Cuando terminaba este comentario, vi la información de la empresa de cobertura médica de que durante la emergencia no exigirá la prescripción de papel y la firma del paciente en las farmacias. El proceso absurdo que hay que cumplir para adquirir un medicamento de prescripción está hecho, me parece, a propósito con fines disuasorios: si fuera eficiente y se reemplazara la incomprensible cantidad de papeles, de requisitos formales y controles analógicos cruzados, un sistema fuertemente regulado tal vez no podría pagar el aumento del consumo que traería hacerlo más amigable. Pero la judicatura no debería temer a un aumento de la demanda. Hay suficientes barreras de acceso que ya son disuasorias y que dependen de otros: la duración de procesos irracionalmente diseñados, la obligación de contratar abogados incluso cuando no hacen falta, la tasa de justicia, los honorarios. No hace falta por ahora tener miedo a la eficiencia.

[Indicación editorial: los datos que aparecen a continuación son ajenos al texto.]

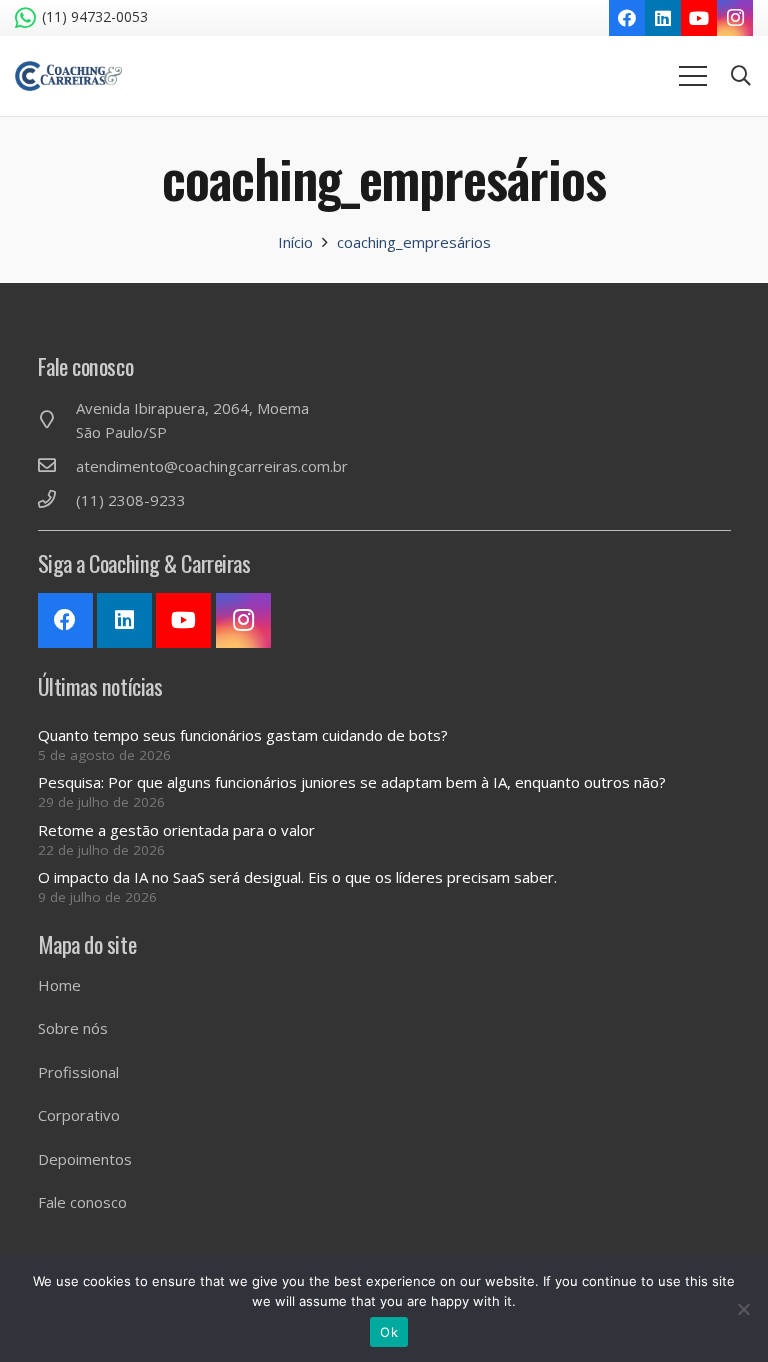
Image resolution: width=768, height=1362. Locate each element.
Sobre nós (73, 1028)
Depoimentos (85, 1159)
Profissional (78, 1072)
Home (59, 985)
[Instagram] (735, 18)
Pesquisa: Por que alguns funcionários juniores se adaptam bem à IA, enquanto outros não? (352, 782)
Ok (389, 1332)
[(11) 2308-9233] (57, 500)
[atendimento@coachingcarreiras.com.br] (57, 466)
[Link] (68, 76)
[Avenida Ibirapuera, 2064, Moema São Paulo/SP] (57, 420)
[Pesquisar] (741, 76)
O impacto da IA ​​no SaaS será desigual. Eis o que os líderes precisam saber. (297, 877)
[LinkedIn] (663, 18)
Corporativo (79, 1115)
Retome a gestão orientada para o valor (176, 830)
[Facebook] (627, 18)
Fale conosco (82, 1202)
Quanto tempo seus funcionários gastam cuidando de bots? (243, 735)
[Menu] (693, 76)
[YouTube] (699, 18)
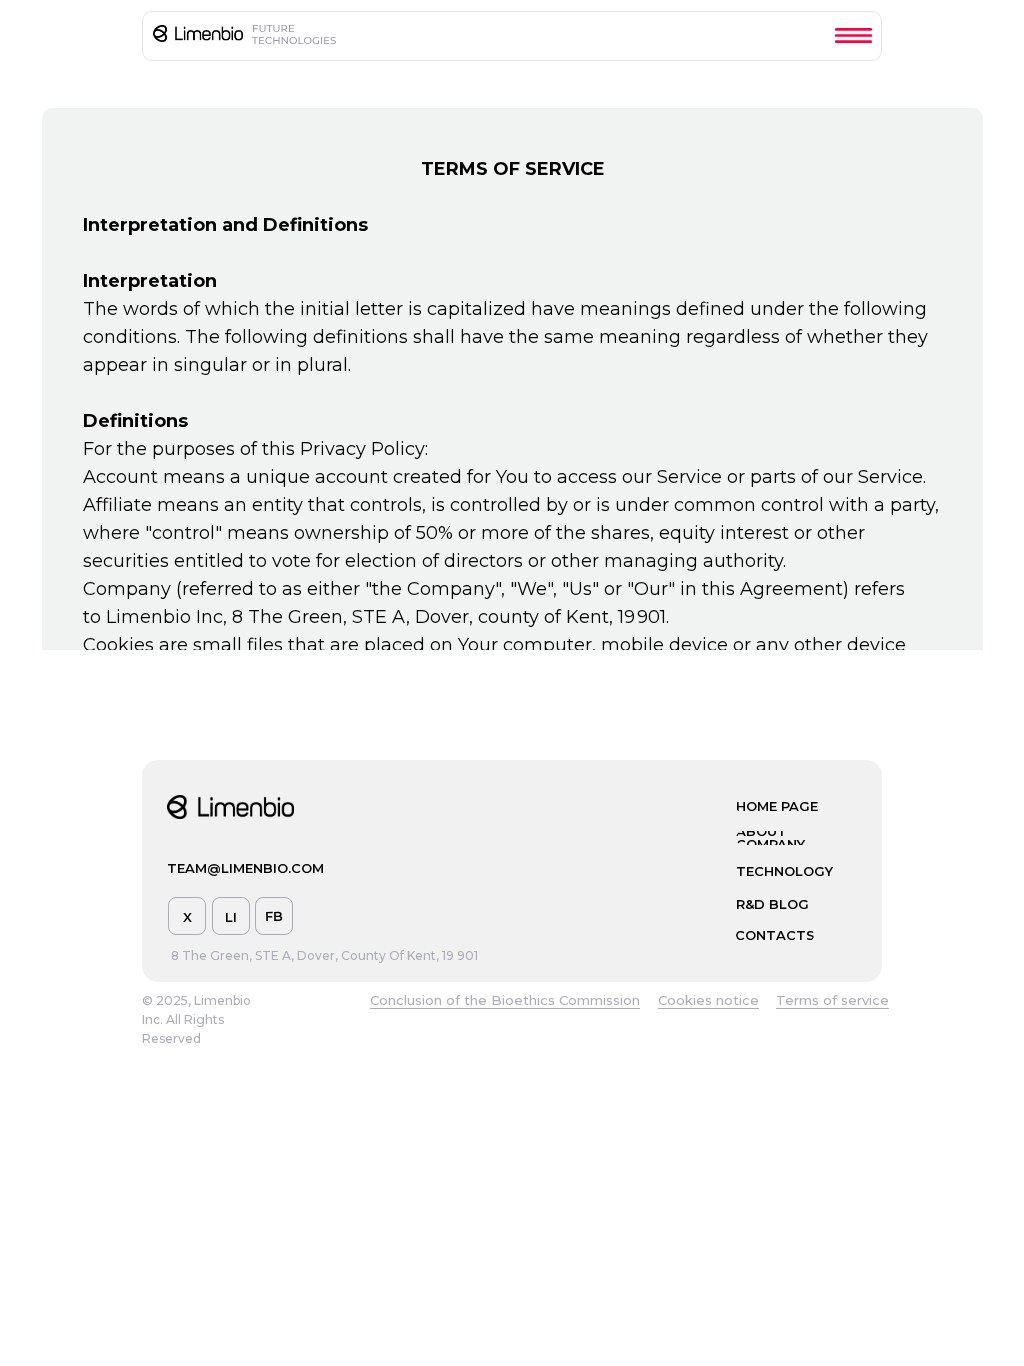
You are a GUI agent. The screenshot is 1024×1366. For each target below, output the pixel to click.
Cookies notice (708, 1000)
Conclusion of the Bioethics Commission (505, 1000)
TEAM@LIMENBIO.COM (245, 868)
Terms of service (832, 1000)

También hay “monopolistas” que buscan prestar su servicio lo mejor que pueden. Vi la nota del New York Times que resume los esfuerzos que hace la justicia neoyorkina (que tiene procesos principalmente orales) para seguir funcionando, la Coronavirus Act que acaba de aprobar el Parlamento de Gran Bretaña para generalizar audioconferencias y videoconferencias en los procesos judiciales, y el anuncio del Poder Judicial del Perú de que para tomar las audiencias durante este tiempo se ha sucripto al servicio Google Hangouts Meet ideado para gestionar reuniones. El colegio de abogados porteño había pedido la feria, pero después reclamó ciertas medidas de excepción cuando descubrió la obviedad de que muchos abogados viven del avance de los procesos.

Les convendría a los jueces buscar la eficiencia para defenderse mejor de las tormentas que los amenazan por todas partes y para que todos nos encolumnáramos detrás de ellos con más energía cuando se trate de defender a la Constitución, que ese es otro tema.